• Given entries:
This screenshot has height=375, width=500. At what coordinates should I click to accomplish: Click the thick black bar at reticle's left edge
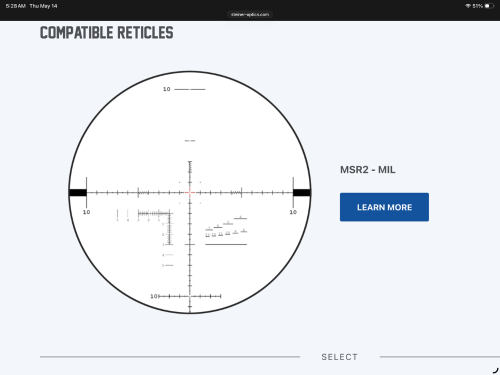click(x=78, y=193)
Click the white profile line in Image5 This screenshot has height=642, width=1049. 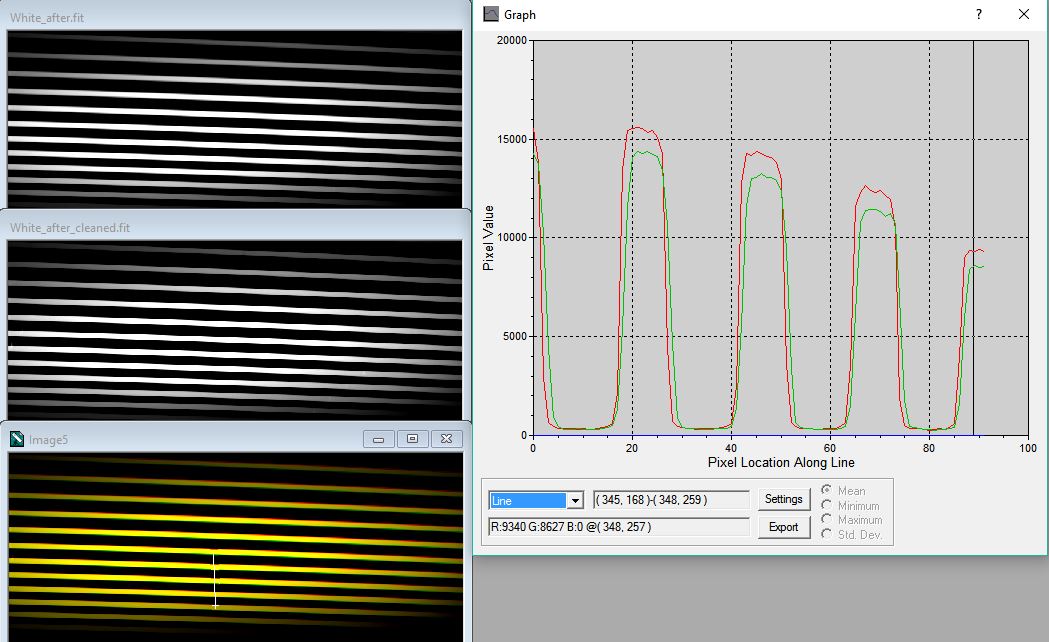[x=214, y=580]
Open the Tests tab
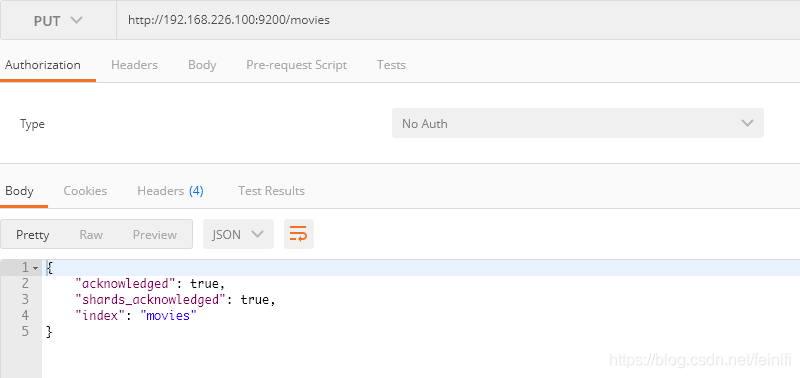 point(391,65)
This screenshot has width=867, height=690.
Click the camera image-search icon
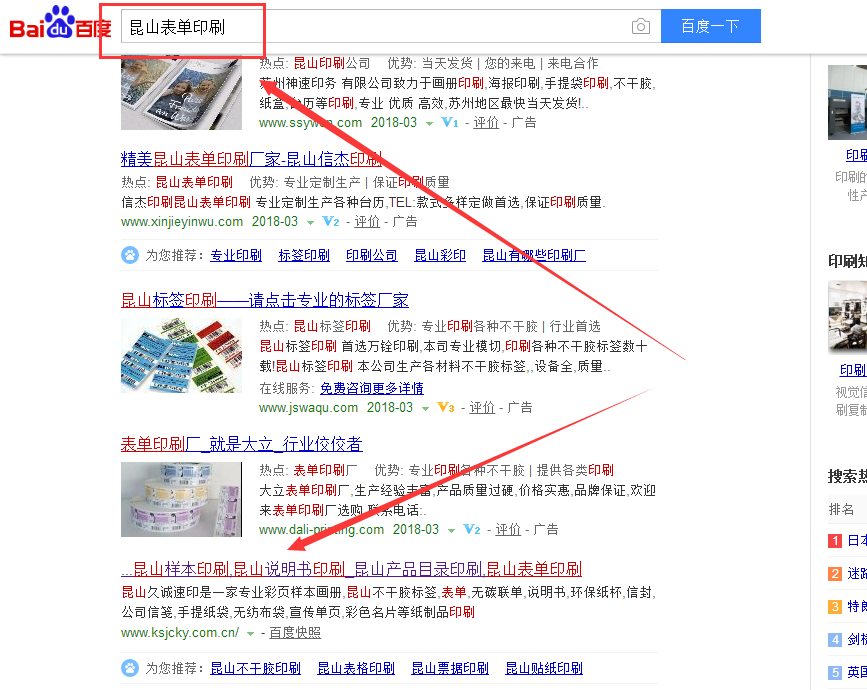(x=640, y=26)
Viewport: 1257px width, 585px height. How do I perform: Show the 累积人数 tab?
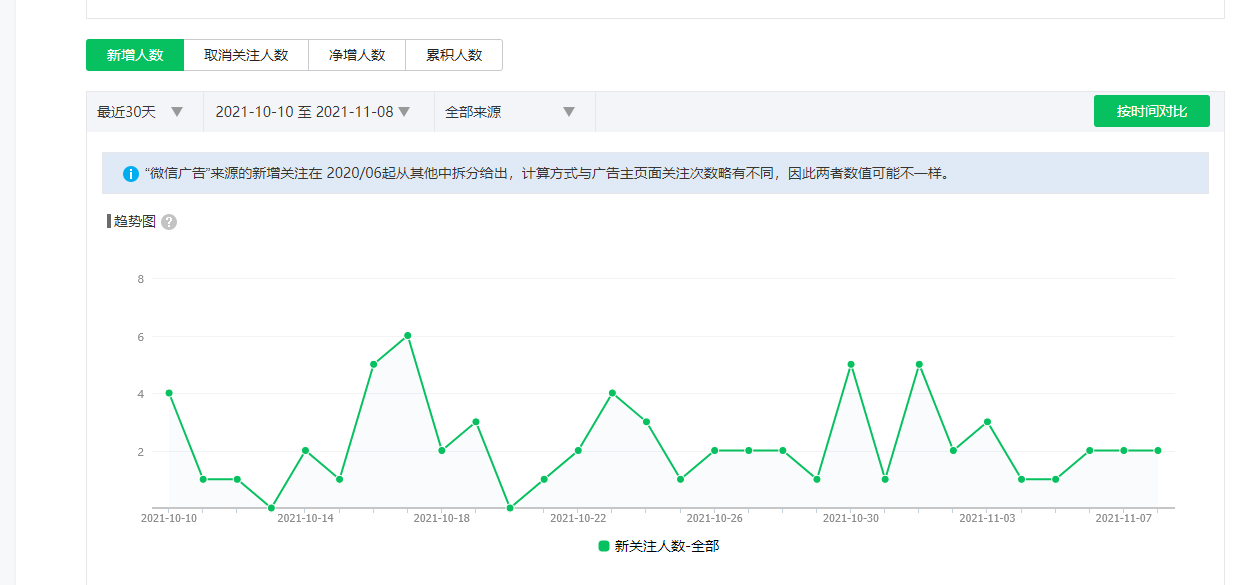click(x=454, y=55)
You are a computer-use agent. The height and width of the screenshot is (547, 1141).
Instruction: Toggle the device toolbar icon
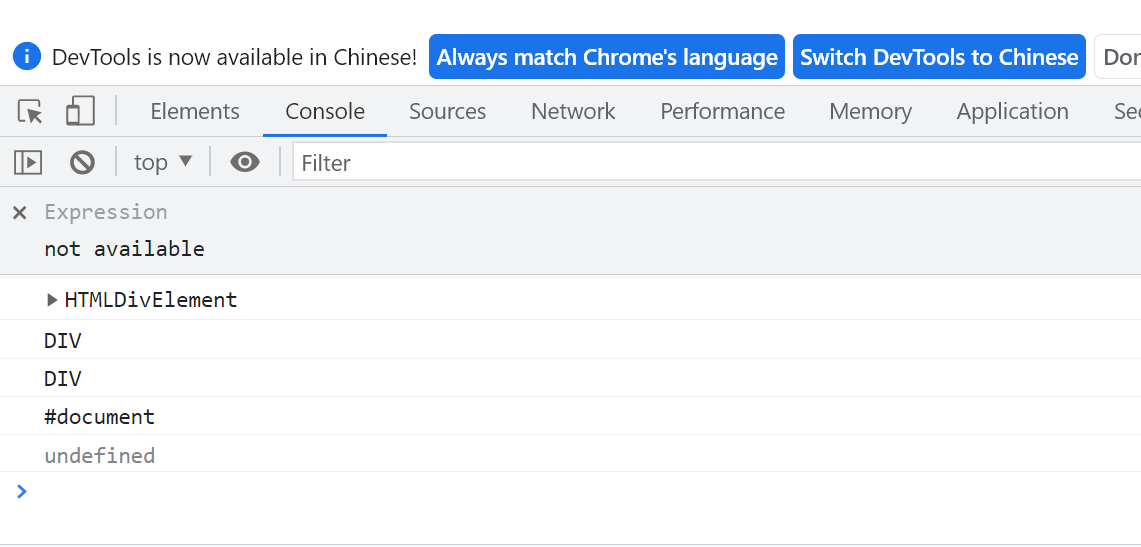[x=80, y=111]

• About this exercise: Omit all pictures and write out, exactly, only the lines from the line containing "Viewport: 1257px width, 585px" through the last line of the entries above.

• The completed task:
Viewport: 1257px width, 585px height. How do I perform: Show the 累积人数 tab?
click(x=454, y=55)
You are a computer-use agent. The height and width of the screenshot is (547, 1141).
Instruction: Toggle the device toolbar icon
[x=80, y=111]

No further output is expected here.